◆ **PASSAGE PROVIDED**
──────────

Stay up to date with notifications from The Independent

Notifications can be managed in browser preferences.

Company doctors reap recession bonanza

Business restructurers Zolfo Cooper are knee-deep in work, and it shows no sign of letting up, they tell Simon Evans

Sunday 29 March 2009 02:00 BST
Comments

The headlines are horribly familiar: "Retailers on the brink as painful rent day looms"; "Insolvencies set to soar in 2009"; "Billions to be raised in rights issues this year."

But for the select band of company restructuring experts, largely anonymous during the bull market but now in huge demand, these troubled times are manna from heaven. The restructuring boys are going gangbusters and there's little to suggest the good times are likely to end anytime soon.

Sat near the top of the restructuring pile is Simon Freakley, chief executive of Zolfo Cooper in Europe. The firm was created by a management buyout of the business from Marsh & McLennan Companies, the insurance giant, in November. While the timing of the sale was probably as bad as it could have been for Marsh, for Freakley and co, it couldn't have been better.

"Last spring, Brian Duperreault, chief executive of MMC, took a look at the suite of businesses at the company and decided restructuring was not a core activity," says Freakley. "We said we'd be interested in buying it and the deal was substantially done by the autumn. The timing was certainly fortuitous for us."

Unlike the plethora of private-equity-financed deals hitting the skids at present, the acquisition was funded from the partners' pockets. Freakley refuses to say how much he and his colleagues paid, but the wry smile on his face suggests a snip.

Freakley now runs a business with more than 200 staff and has plans to swell that number by more than 20 per cent in the coming 18 months.

The group has worked on some of the highest-profile restructuring and insolvency cases in the past year, including the collapse of Wagon, the motor parts maker, and XL Leisure, the airlines-to-holidays company that folded in September, leaving thousands of passengers out of pocket.

"There was a perfect storm of spiralling costs – in particular the oil price – and plunging demand, that hit the airline industry last year," says Nick Cropper, the partner responsible for dealing with the XL collapse. "XL was a highly leveraged company with a difficult debt and guarantee structure. Plus it had the added flavour of Icelandic bank backing. We really tried to give it a chance but it didn't happen." He added: "I think we could certainly see more failures this year."

The collapse of Wagon, which employed nearly 5,000 people, came after a similar, perhaps more violent, storm swept through the motor market.

──────────

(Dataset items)
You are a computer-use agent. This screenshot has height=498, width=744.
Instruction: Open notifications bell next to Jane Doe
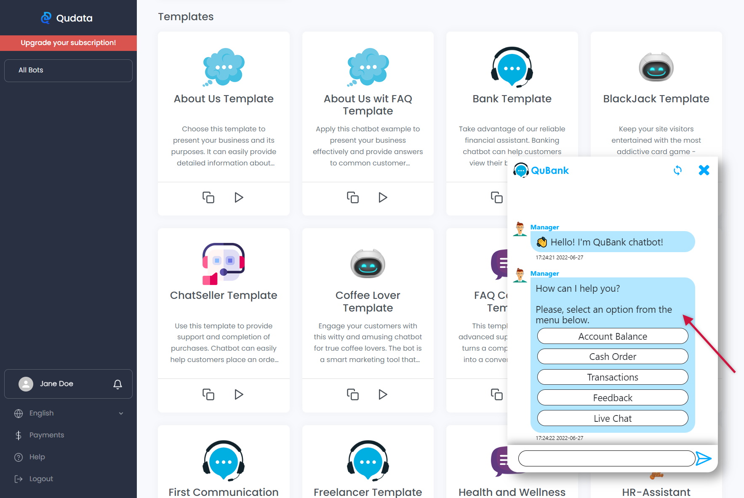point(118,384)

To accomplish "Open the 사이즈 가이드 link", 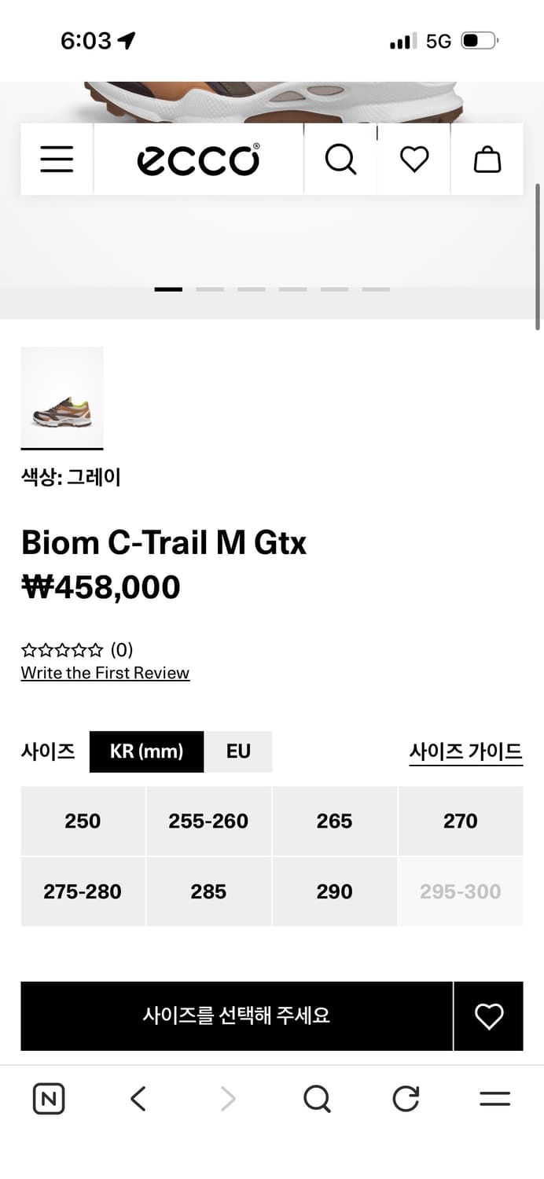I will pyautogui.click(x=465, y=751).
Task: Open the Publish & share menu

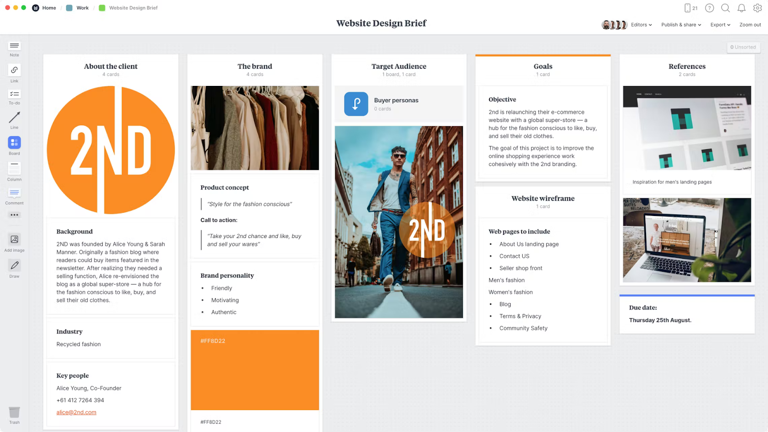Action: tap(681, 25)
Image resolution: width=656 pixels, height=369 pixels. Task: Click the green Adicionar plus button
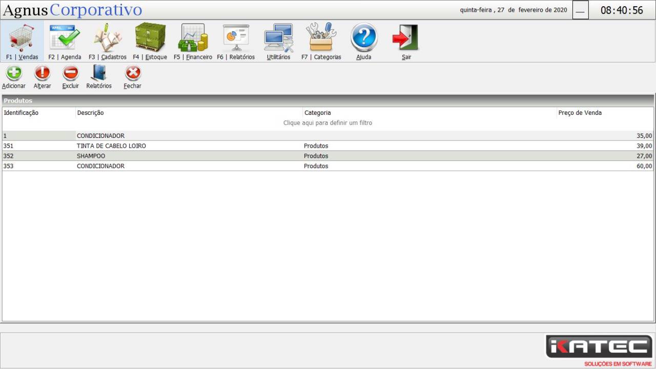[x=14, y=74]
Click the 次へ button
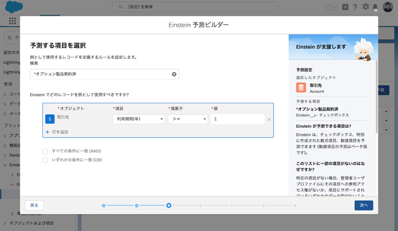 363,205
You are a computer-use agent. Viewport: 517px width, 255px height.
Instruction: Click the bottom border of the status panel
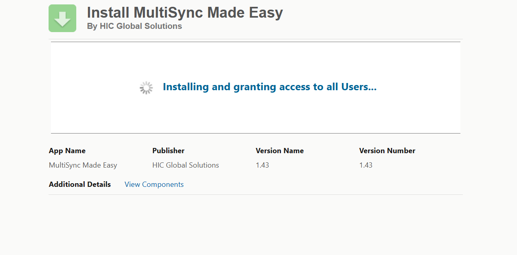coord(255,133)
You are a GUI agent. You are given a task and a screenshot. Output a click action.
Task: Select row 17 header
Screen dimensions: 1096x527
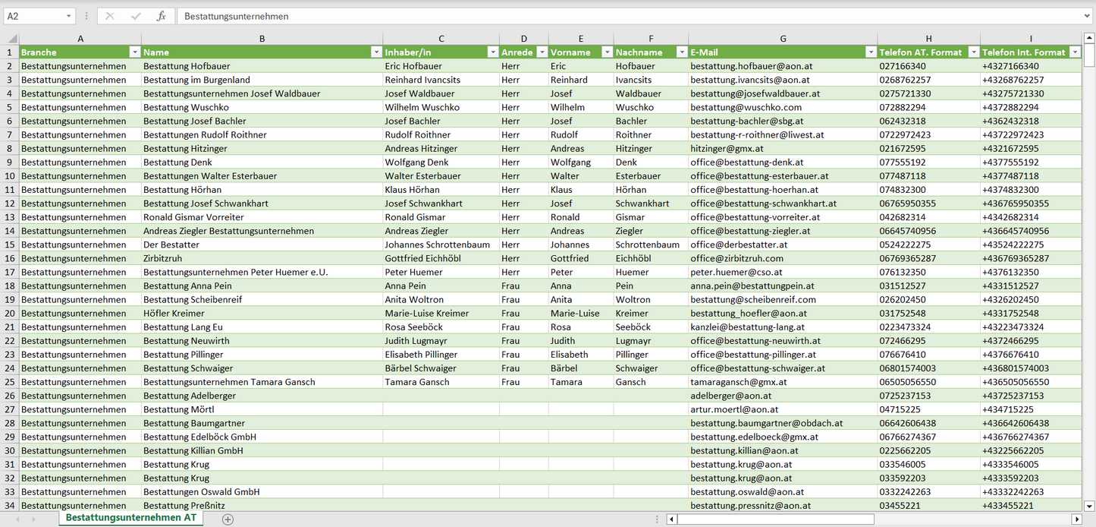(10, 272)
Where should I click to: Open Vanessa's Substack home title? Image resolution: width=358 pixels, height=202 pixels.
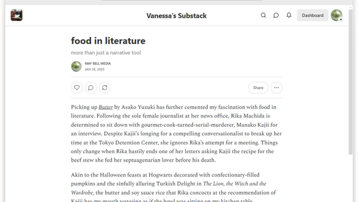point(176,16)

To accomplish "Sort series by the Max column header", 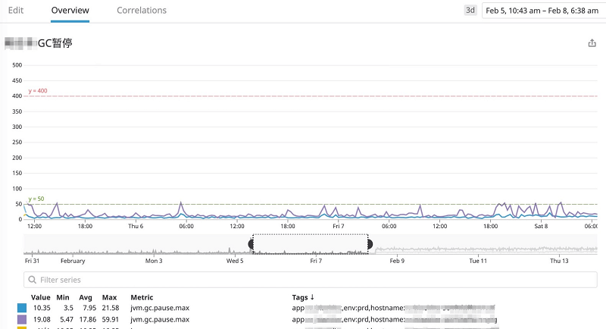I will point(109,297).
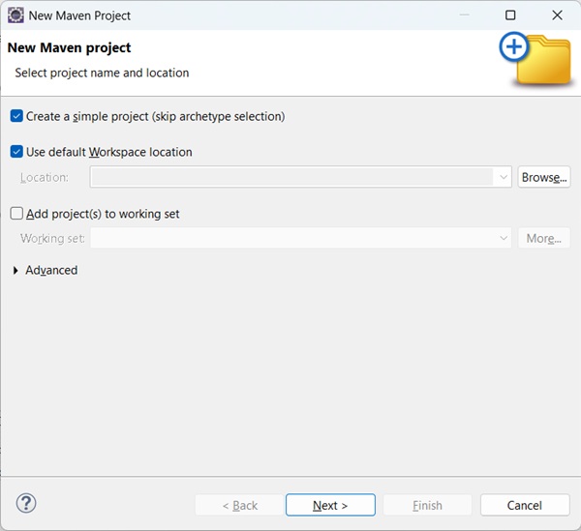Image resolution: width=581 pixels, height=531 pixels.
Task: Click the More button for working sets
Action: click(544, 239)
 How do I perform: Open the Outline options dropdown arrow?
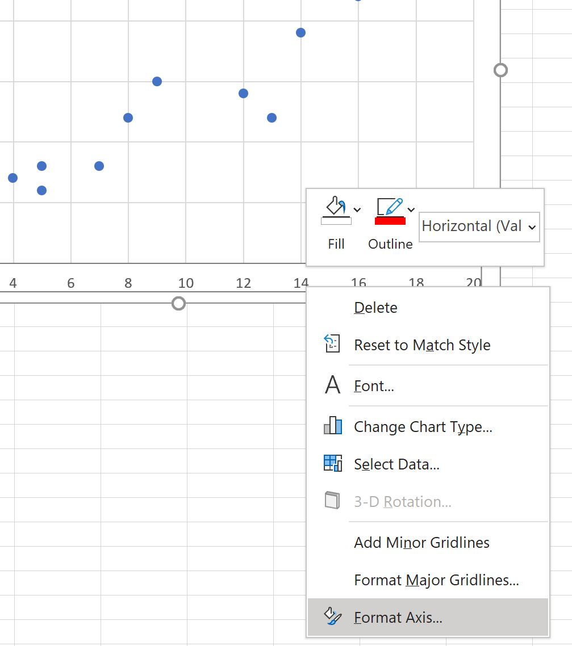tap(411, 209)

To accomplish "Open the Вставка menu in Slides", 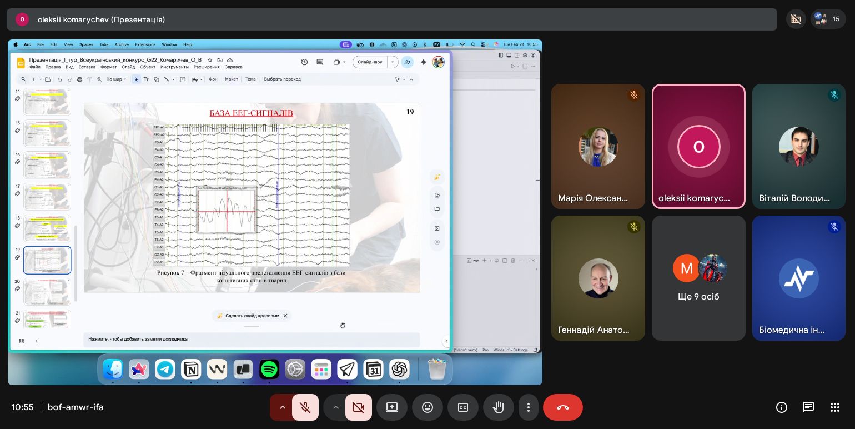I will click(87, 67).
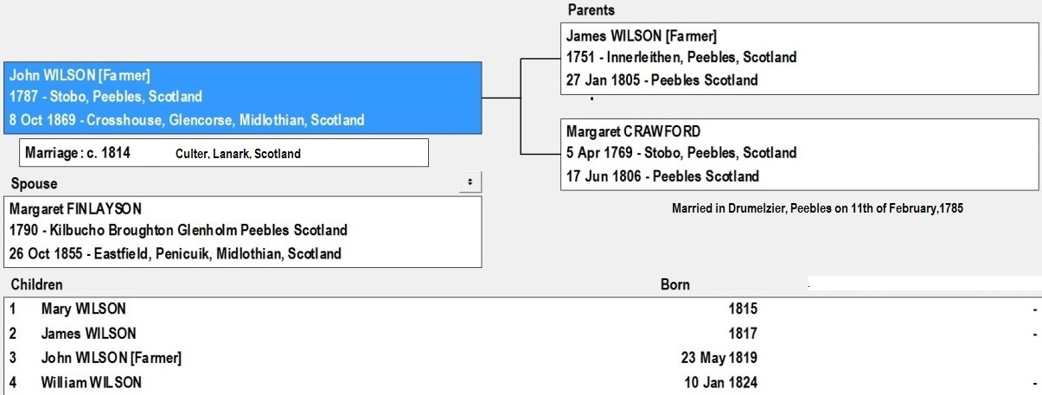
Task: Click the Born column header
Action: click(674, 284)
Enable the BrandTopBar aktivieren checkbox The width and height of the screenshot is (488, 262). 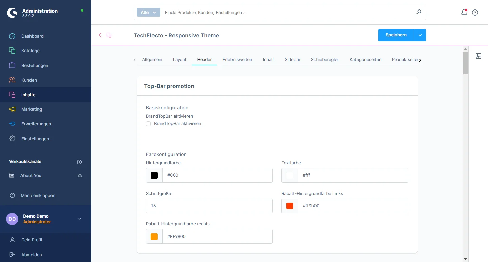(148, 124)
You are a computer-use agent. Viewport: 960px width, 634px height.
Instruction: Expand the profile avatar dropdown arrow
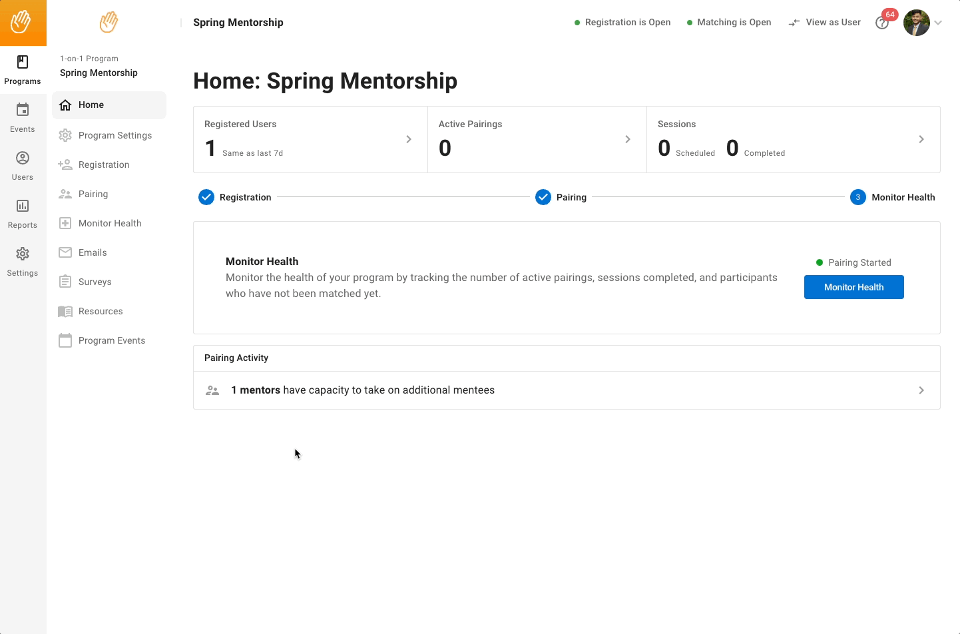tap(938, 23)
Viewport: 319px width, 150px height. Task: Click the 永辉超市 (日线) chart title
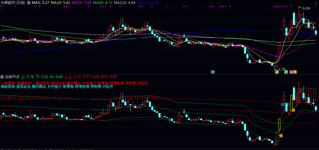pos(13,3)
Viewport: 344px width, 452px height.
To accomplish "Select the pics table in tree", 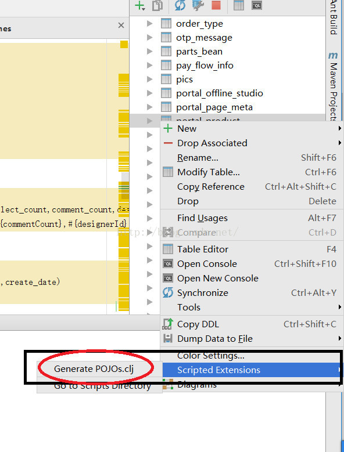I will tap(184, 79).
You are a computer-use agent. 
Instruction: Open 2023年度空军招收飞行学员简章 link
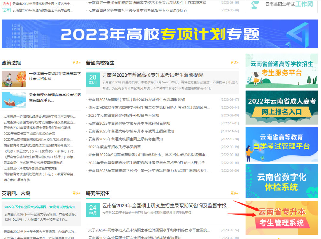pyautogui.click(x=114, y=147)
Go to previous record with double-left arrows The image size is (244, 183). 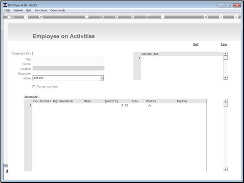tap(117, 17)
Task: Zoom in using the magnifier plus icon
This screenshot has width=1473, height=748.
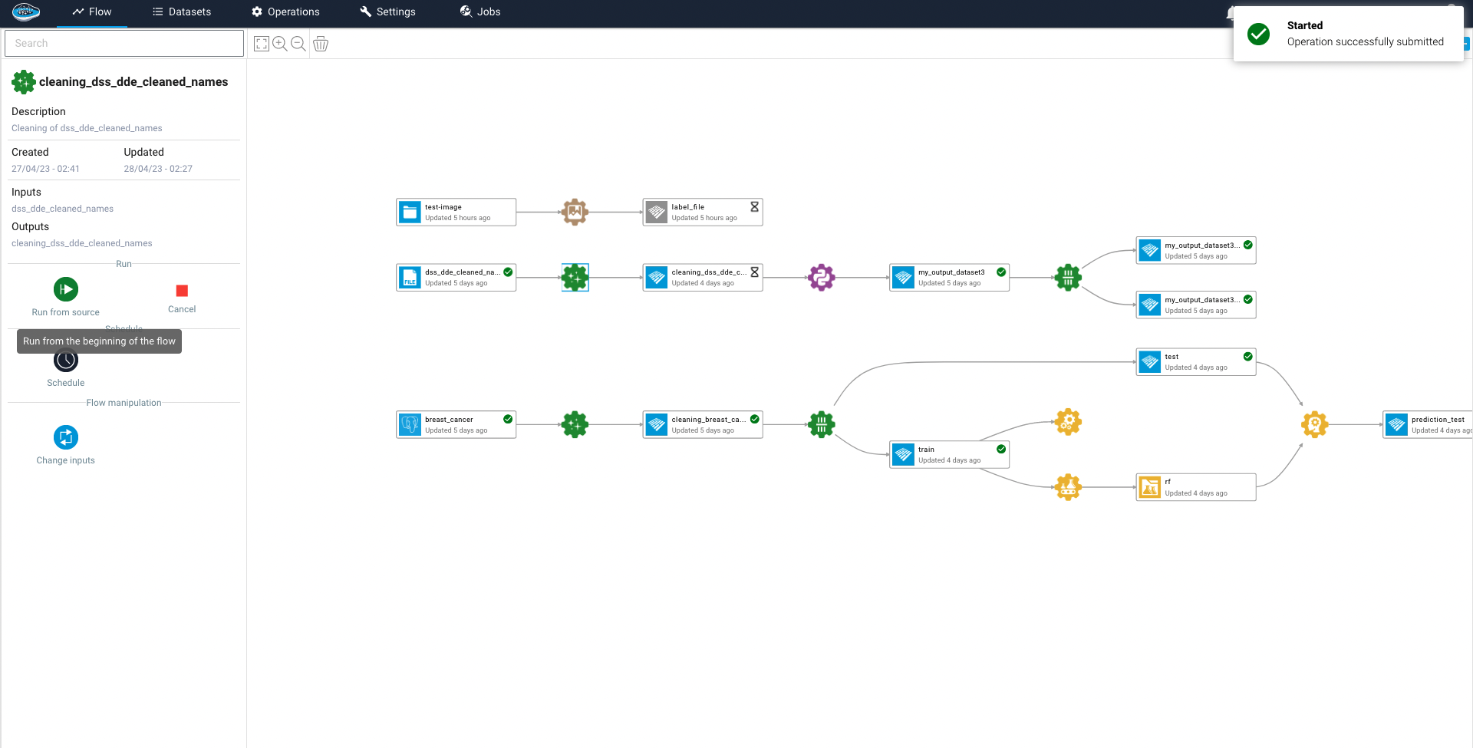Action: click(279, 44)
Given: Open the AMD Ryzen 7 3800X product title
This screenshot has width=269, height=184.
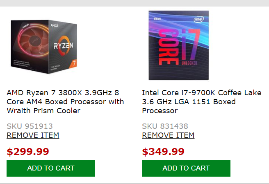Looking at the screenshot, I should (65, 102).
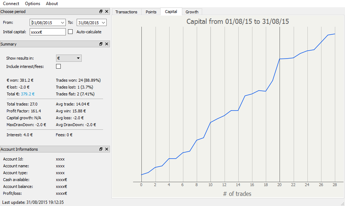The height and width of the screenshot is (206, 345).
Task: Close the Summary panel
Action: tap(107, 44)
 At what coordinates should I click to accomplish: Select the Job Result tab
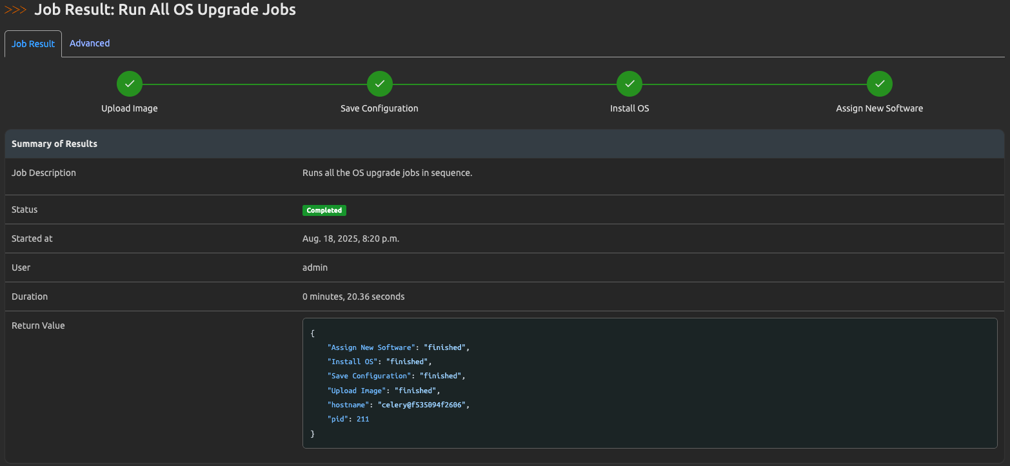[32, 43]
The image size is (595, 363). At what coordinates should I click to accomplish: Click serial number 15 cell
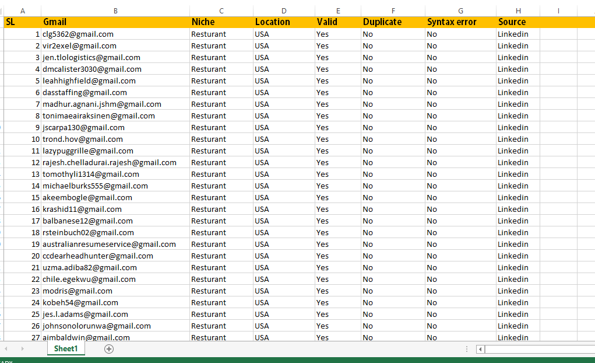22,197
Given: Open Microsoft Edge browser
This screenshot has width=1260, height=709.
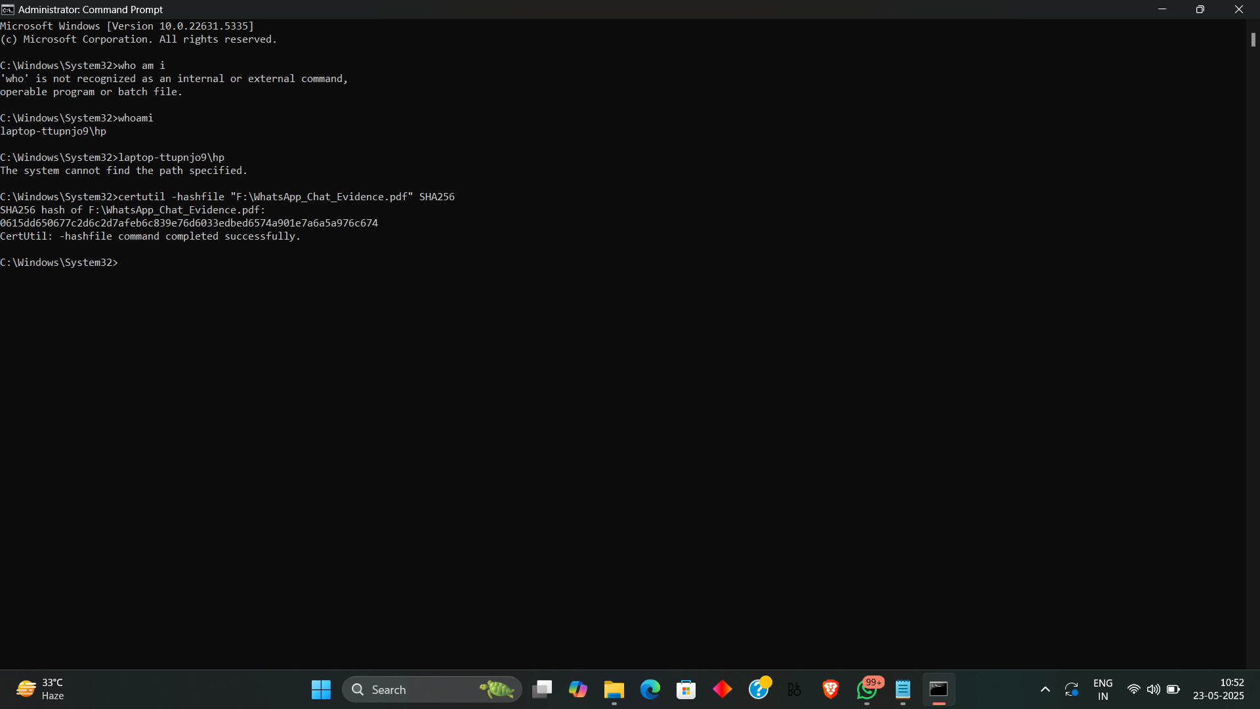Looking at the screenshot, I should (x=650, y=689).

──────────

◆ **JOBS**
- 1) Write out the Zolfo Cooper article again, starting with "Sunday 29 March" and going on through "have been better.", but swap "restructuring" for "turnaround".
- 2) Carry on the Zolfo Cooper article from the point where it stops.
The dataset items are separate material from the Zolfo Cooper article.

◆ **SOLVED TASKS**
- 1)
Sunday 29 March 2009 02:00 BST
Comments

The headlines are horribly familiar: "Retailers on the brink as painful rent day looms"; "Insolvencies set to soar in 2009"; "Billions to be raised in rights issues this year."

But for the select band of company turnaround experts, largely anonymous during the bull market but now in huge demand, these troubled times are manna from heaven. The turnaround boys are going gangbusters and there's little to suggest the good times are likely to end anytime soon.

Sat near the top of the turnaround pile is Simon Freakley, chief executive of Zolfo Cooper in Europe. The firm was created by a management buyout of the business from Marsh & McLennan Companies, the insurance giant, in November. While the timing of the sale was probably as bad as it could have been for Marsh, for Freakley and co, it couldn't have been better.

- 2)
"Wagon went through a refinancing process last summer but the deterioration in the vehicles market in the following months was so great we were called in," says Alastair Beveridge, who has worked on the company since December. "Wagon's main customers were Peugeot and Renault and their order volumes crashed by 30 per cent, and we predicted another 30 per cent fall in 2009. It was very difficult."

Beveridge and his team have since sold off chunks of the business but the rump remains unsold.

He is also still looking for a buyer for the dealership arm of Camden, an auto business that boasted a turnover of nearly £1bn last year. "We sold the fleet management arm to Paragon but the dealership hasn't been sold," says Beveridge. "Things are terribly difficult. There's no support."

Zolfo Cooper's dealings in the motor arena have also highlighted the different insolvency regimes across Europe. "In France, it's all about employment protection," says Beveridge. "In Germany, things are made easier because there is a social protection fund that pays employee wages for three months. The insolvency system in the UK is all about getting value for creditors."

With so many administrations currently in train in the UK, Freakley and his team agree that insolvency practitioners and restructuring experts are facing unprecedented scrutiny.

"The profession is in the spotlight," says Cropper. "But on the whole, the insolvency business is good at self regulation."

One area of the industry that faces particular criticism is the use of so-called pre-pack administrations – revolving-door deals where a buyer is lined up for a struggling business before it goes into administration. High profile pre-packs that have hit the headlines of late include retailer USC and snooker-clubs chain Rileys.

"There is a lot of confusion about pre-packs – they assume all pre-packs are phoenix deals, [where the original company's owners dump creditors through administration and buy back assets afterwards] which they are not," says Beveridge. "The major advantage of pre-packs is that they preserve employment. That gets lost in the noise."

Cropper adds: "The key is information. Though XL Leisure wasn't a pre-pack, we wrote to a number of MPs to keep them abreast of what was happening. It's important to engage stakeholders such as MPs because when you see them on TV criticising something, when they patently don't have all the facts, it can be hugely damaging to a restructuring process."

If there are howls coming from creditors, many of the companies involved in the restructuring process have voiced their anger at the costs involved in the business of corporate doctoring.

The issue of banks profiteering from difficulty has hit the headlines, but Beveridge has little sympathy with firms crying foul. "When the markets were buoyant there was a vast amount of easy finance," he says. "There was an assumption that money would always be easy. But the recession has proved otherwise, so those corporates looking to borrow more cash are being hit with fees. The banks are rightly charging these fees. A lot of the criticism is unfair."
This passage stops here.